**Text under study**:
□ □ □ □ □

SuperPADL: Scaling Language-Directed Physics-Based Control with Progressive Supervised Distillation
ACM SIGGRAPH 2024
Jordan Juravsky (1, 2)Yunrong Guo (2)Sanja Fidler (2, 3)Xue Bin Peng (2, 4)
(1) Stanford(2) NVIDIA(3) University of Toronto(4) Simon Fraser University
Abstract
Physically-simulated models for human motion can generate high quality
responsive character animations, often in real-time. Natural
language serves as a flexible interface for controlling these models,
allowing expert and non-expert users to quickly create and
edit their animations. Many recent physics-based animation methods,
including those that use text interfaces, train control policies
using reinforcement learning (RL). However, scaling these methods
beyond several hundred motions has remained challenging.

□ □ □ □ □

**Raw data**:

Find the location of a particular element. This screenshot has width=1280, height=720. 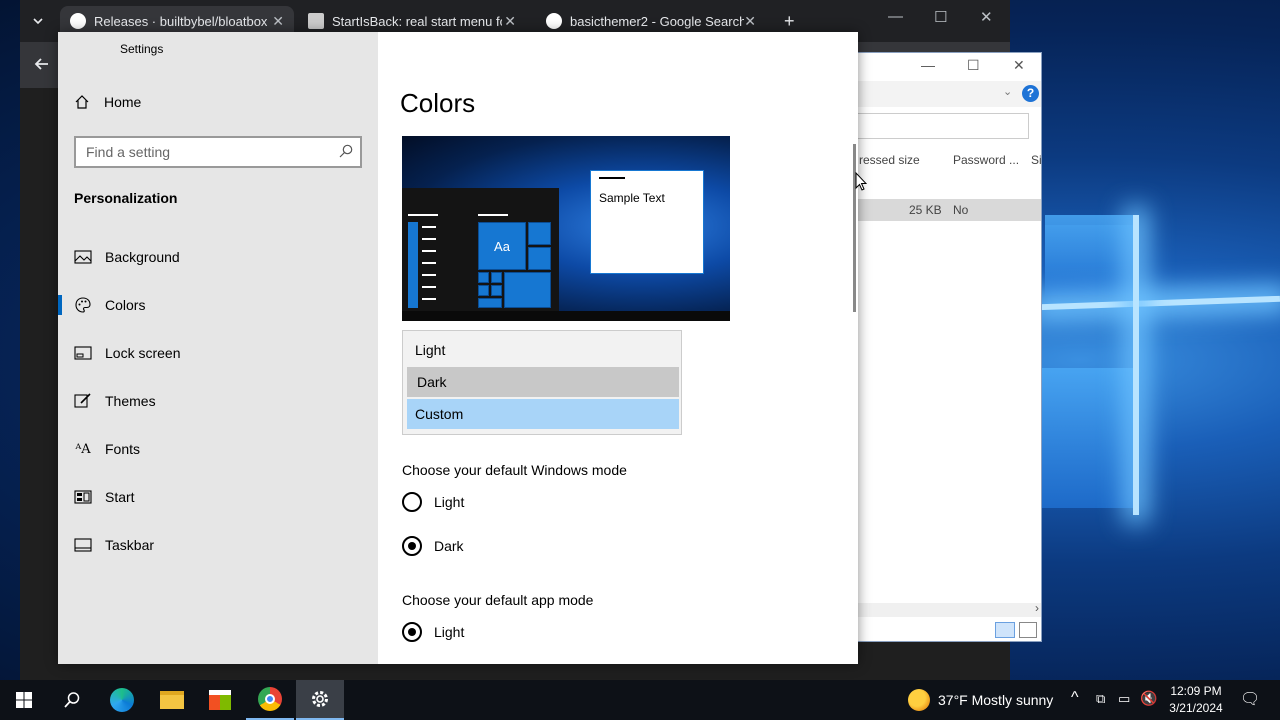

□ □ □ □ □

**Exercise tasks**:
**a.** Answer these questions about the SuperPADL abstract:
(i) At which event does the header place the paper?
(ii) What kind of animations can physically-simulated models for human motion generate?
(iii) Beyond how many motions has scaling these methods remained challenging?
**b.** Write a continuation of the SuperPADL abstract, starting after its final sentence.

**Exercise responses**:
**a.**
(i) ACM SIGGRAPH 2024
(ii) High quality responsive character animations, often in real-time
(iii) Several hundred motions

**b.**
Meanwhile, kinematic animation models are able to successfully
learn from thousands of diverse motions by leveraging supervised
learning methods. Inspired by these successes, in this work we
introduce SuperPADL, a scalable framework for physics-based textto-
motion that leverages both RL and supervised learning to train
controllers on thousands of diverse motion clips. SuperPADL is
trained in stages using progressive distillation, starting with a large
number of specialized experts using RL. These experts are then
iteratively distilled into larger, more robust policies using a combination
of reinforcement learning and supervised learning. Our
final SuperPADL controller is trained on a dataset containing over
5000 skills and runs in real time on a consumer GPU. Moreover, our
policy can naturally transition between skills, allowing for users
to interactively craft multi-stage animations. We experimentally
demonstrate that SuperPADL significantly outperforms RL-based
baselines at this large data scale.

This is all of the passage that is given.